- **REQUEST**: Rewrite the listing below, swapping every "screenshot" for "screen capture" and leaving everything else as it is.

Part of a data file

◇ ◇ ◇ ◇ ◇ ◇ ◇

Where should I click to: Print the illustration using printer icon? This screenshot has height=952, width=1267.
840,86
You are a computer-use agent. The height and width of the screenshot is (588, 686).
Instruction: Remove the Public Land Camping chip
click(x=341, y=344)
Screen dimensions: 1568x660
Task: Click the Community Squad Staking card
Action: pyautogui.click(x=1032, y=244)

◇ ◇ ◇ ◇ ◇ ◇ ◇

- **EXERCISE OUTPUT**:
Where should I click to: Print the illustration using printer icon? This screen capture has height=952, width=1267.
840,86
You are a computer-use agent. The height and width of the screen capture is (588, 686).
Instruction: Remove the Public Land Camping chip
click(x=341, y=344)
Screen dimensions: 1568x660
Task: Click the Community Squad Staking card
Action: pyautogui.click(x=1032, y=244)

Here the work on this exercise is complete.